Impact of Sr2+ and hypoxia on 3D triple cultures of primary human osteoblasts,osteocytes and osteoclasts

An in vitro bone triple culture involving human primary osteoblasts, osteocytes and osteoclasts enables the investigation of bone healing factors, drugs or biomaterials in a model system for native bone tissue. The present study analyses the impact of Sr²⁺ as well as hypoxic cultivation (5% O₂ content or chemically induced by Co²⁺) on bone cells. The three cell types were cultivated together in the presence of 100 µM Sr²⁺, hypoxic conditions or in the presence of 75 µM Co²⁺. After cultivation the cell types were separated and analysed on mRNA and protein level individually. In response to Sr²⁺ osteoblasts showed a downregulation of IBSP expression and a stimulation of ALP activity.

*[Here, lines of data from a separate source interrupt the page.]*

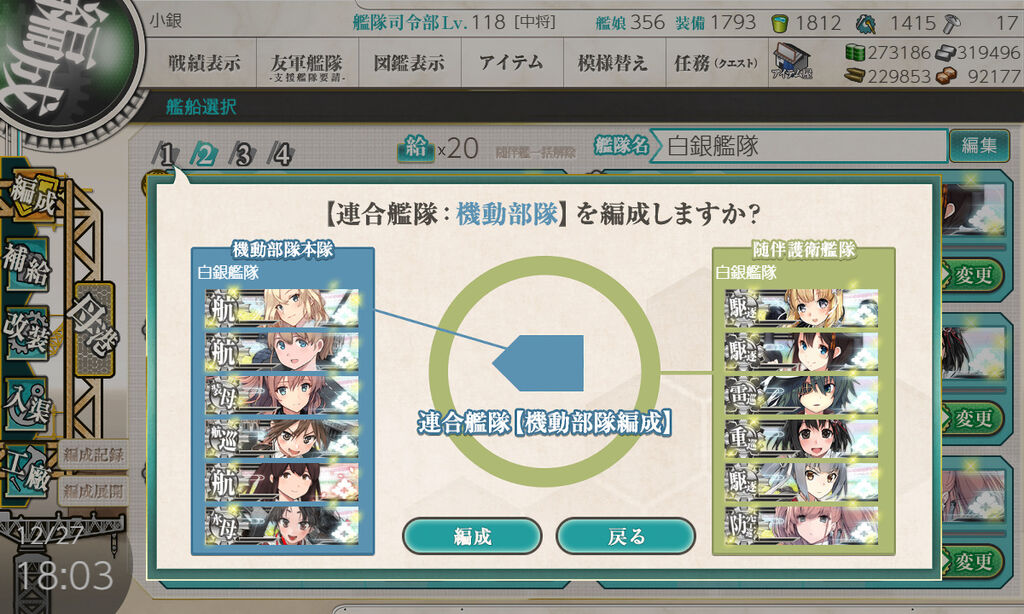Open 任務 (クエスト) quest menu
Image resolution: width=1024 pixels, height=614 pixels.
click(x=716, y=63)
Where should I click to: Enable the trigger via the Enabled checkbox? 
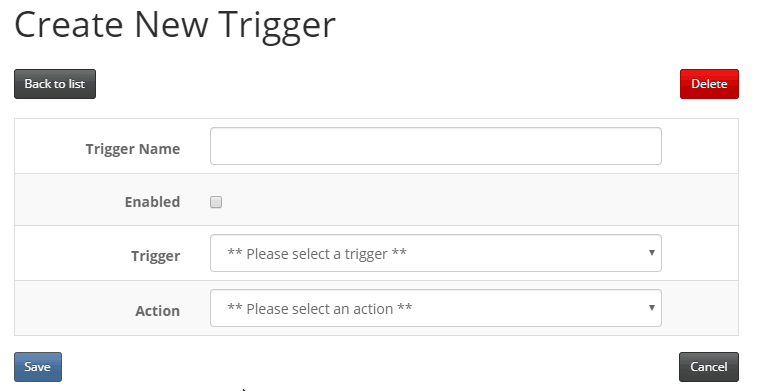[x=216, y=202]
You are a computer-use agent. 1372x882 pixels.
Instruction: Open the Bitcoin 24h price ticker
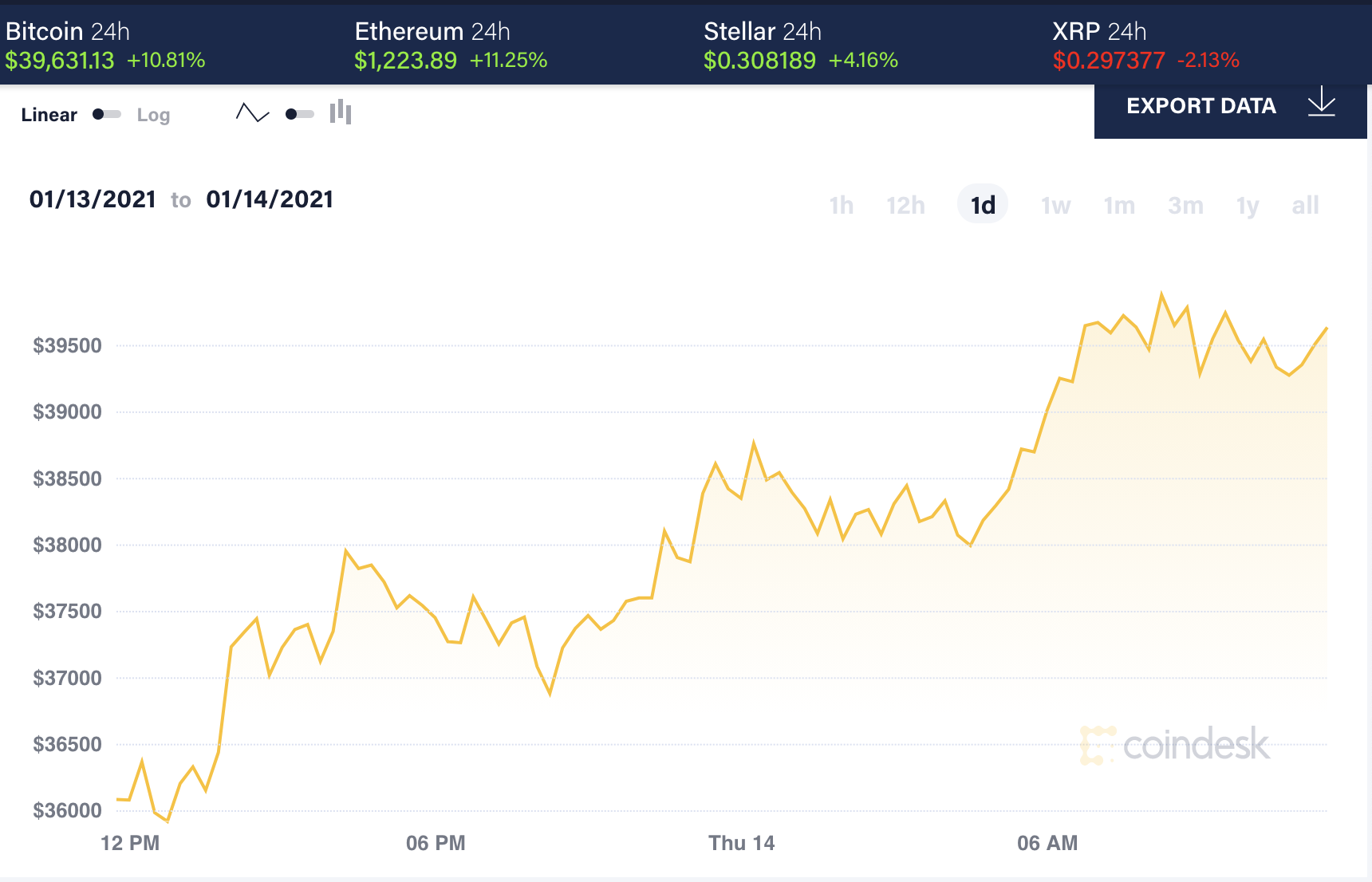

Osteocyte gene marker expression of PDPN, MEPE, RANKL, OPG, osteocalcin and likewise the amount of secreted osteocalcin was reduced in the presence of Sr²⁺. Activity of osteoclast-specific enzymes TRAP and CAII was enhanced compared to the Sr²⁺ free control. Hypoxic conditions induced by both 5% O₂ or a Co²⁺ treatment led to decreased DNA content of all bone cells and downregulated expression of osteoblast markers ALPL and IBSP as well as osteocyte markers PDPN, RANKL and OPG. In addition, Co²⁺ induced hypoxia decreased gene and protein expression of osteocalcin in osteocytes. In response to the Co²⁺ treatment, the TRAP gene expression and activity was increased. This study is the first to analyse the effects of Sr²⁺ or hypoxia on triple cultures with primary human bone cells. The investigated in vitro bone model might be suitable to reduce animal experiments in early stages of biomaterial and drug development.